Train the model using the trainer. For 20 epochs, it should take a few minutes only.

Aim for your `16_l2` metric (L2 loss in 16x16 resolution images) to be less than 0.5.

In [None]:
# Train model
trainer = Trainer(model=model, n_epochs=20, device=device, data_processor=data_processor,
                 use_distributed=False, verbose=True)
trainer.train(train_loader=train_loader, test_loaders=test_loaders,
              optimizer=optimizer, scheduler=scheduler, 
              regularizer=False, training_loss=train_loss, eval_losses=eval_losses)

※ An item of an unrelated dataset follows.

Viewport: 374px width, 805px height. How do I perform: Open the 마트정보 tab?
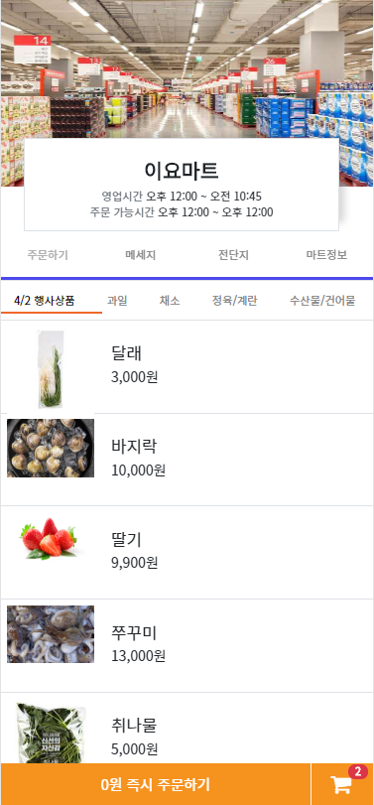tap(326, 255)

### Plot the prediction, and compare with the ground-truth

*Note:*
- *We trained on a very small resolution for a very small number of epochs. In practice, we would train at larger resolution, on many more samples.*
- *However, for practicity, we created a minimal example that*
  - *fits in just a few Mb of memory*
  - *can be trained quickly on CPU*

*In practice we would train a Neural Operator on one or multiple GPUs*

In [None]:
# Visualization of predictions
test_samples = test_loaders[32].dataset
fig = plt.figure(figsize=(7, 7))
for index in range(3):
    data = test_samples[index]
    data = data_processor.preprocess(data, batched=False)
    x = data['x']
    y = data['y']
    out = model(x.unsqueeze(0))

    ax = fig.add_subplot(3, 3, index*3 + 1)
    ax.imshow(x[0], cmap='gray')
    if index == 0:
        ax.set_title('Input x')

    ax = fig.add_subplot(3, 3, index*3 + 2)
    ax.imshow(y.squeeze())
    if index == 0:
        ax.set_title('Ground-truth y')

    ax = fig.add_subplot(3, 3, index*3 + 3)
    ax.imshow(out.squeeze().detach().numpy())
    if index == 0:
        ax.set_title('Model prediction')

fig.suptitle('Inputs, Ground-truth, and Model Prediction')
plt.tight_layout()
plt.savefig('neural_ops_output.png', dpi=500, bbox_inches='tight')
plt.show()

# Part 2: DeepONets

In this section, you will implement the DeepONet class, another advanced neural network model used for solving Partial Differential Equations (PDEs) through deep learning. The trunk and branch method in DeepONet allows for the separation of input functions and locations, enabling efficient and flexible learning of nonlinear operators by independently processing the function space and input space.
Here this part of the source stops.